Special strollers are the most popular and most frequently used by parents and carers form of orthopedic equipment for transporting a stabilized patient in a sitting position or in intermediate positions between sitting and lying positions.

The main function of special trolleys is mobility and transport. They accompany caregivers and patients in everyday life, making it easier to move around. In addition to this basic function, they should have certain characteristics. Despite appearances, the patient very often spends a large part of the day there. For this reason, in addition to the driving characteristics, weight, ease of folding and appearance, special attention should be paid to the body positioning system in which the special trolley is equipped.


What for and for whom special strollers are dedicated

It is the widest product group due to the large variety of designs, from umbrella strollers, through active and semi-active strollers, to fully stabilized strollers.

On the one hand, the multitude of types of special prams will correspond to the multitude of diseases of the patients who will use them, on the other hand, some features are common to all prams. One such feature is the depth of the stroller. In all trolleys, we strive to ensure that the patient's thigh is as well supported as possible while at the same time correctly positioning the pelvis. As a result, the seat cannot be too short (no thigh support) or too long (pelvic tilt). The second feature, indispensable in the case of special strollers, is to maintain the linearity and symmetry of our body, and thus to select the height and angle of the backrest of the stroller and the footrest in relation to the seat in order to maintain the therapeutic effects obtained during physiotherapy.
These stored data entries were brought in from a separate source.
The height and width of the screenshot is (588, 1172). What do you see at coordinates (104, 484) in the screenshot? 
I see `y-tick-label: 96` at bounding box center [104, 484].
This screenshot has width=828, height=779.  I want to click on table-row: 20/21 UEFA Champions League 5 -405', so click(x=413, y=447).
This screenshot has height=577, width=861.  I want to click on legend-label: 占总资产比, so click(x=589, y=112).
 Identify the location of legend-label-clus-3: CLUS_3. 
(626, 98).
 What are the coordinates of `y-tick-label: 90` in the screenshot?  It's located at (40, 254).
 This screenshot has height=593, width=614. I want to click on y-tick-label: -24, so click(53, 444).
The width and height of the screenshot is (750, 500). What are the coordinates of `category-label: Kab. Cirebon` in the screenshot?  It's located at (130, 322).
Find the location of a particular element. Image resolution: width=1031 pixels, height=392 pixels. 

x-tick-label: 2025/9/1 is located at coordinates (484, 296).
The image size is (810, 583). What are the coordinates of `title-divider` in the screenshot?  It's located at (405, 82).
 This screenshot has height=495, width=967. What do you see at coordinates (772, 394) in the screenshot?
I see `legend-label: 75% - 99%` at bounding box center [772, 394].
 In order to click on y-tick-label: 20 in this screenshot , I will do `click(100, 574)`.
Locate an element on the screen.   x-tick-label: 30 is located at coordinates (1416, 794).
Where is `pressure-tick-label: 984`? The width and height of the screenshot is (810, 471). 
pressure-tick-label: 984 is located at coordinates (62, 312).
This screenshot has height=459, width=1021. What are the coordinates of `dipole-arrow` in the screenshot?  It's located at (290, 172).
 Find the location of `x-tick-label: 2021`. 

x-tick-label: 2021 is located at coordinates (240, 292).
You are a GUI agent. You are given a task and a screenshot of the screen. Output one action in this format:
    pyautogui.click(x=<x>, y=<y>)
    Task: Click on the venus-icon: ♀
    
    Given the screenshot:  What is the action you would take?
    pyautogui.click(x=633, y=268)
Proper positioning in a special trolley should include:

Proper positioning in a special trolley should include:

  • Keep the head and torso in the frontal plane so that the back of the head and back are in line.
  • Stabilization of the head and shoulders, which affects: eyesight fixation, the ability to make eye contact, shaping the ability to concentrate attention, improving the control of the speech apparatus. Shoulders should be slightly protected.
  • Extending the torso, secured with appropriate side supports, preventing the loss of a stable position.
  • The backrest is positioned at an angle of approx. 90 degrees to the seat plane with the additional possibility of adjusting the backrest in order to maintain a neutral position of the shoulder girdle, head and hip bend.
  • Pelvis stabilized so that the sacrum touches the back of the backrest to avoid pelvic retrograde tilt.
  • Adapted seat depth to safely support your thighs and keep the hip and knee joints at an angle of approx. 90 degrees.
  • Separation of the lower limbs with an abduction wedge or abduction belts (recommended) if there is an adductive tendency.
  • Feet resting flat on the footrest, with the possibility of comfortable pinning them in line with the knee joints.
  • Adjustable footrest height so that the thigh rests along the entire length of the seat, and the feet are at appropriate distances from each other parallel to the thighs.
  • Additionally, an important issue for maintaining the comfort of safety and the development of cognitive functions is the ability to change the child's direction of travel (forward or backward facing)


Special strollers - for whom?

Special strollers are most often used in the following diseases: cerebral palsy, muscular dystrophies, paralysis of various origins, spinal bifurcation, meningeal hernias, conditions after spinal injuries, conditions after craniocerebral injuries, conditions after strokes, posture defects, in particular spinal scoliosis.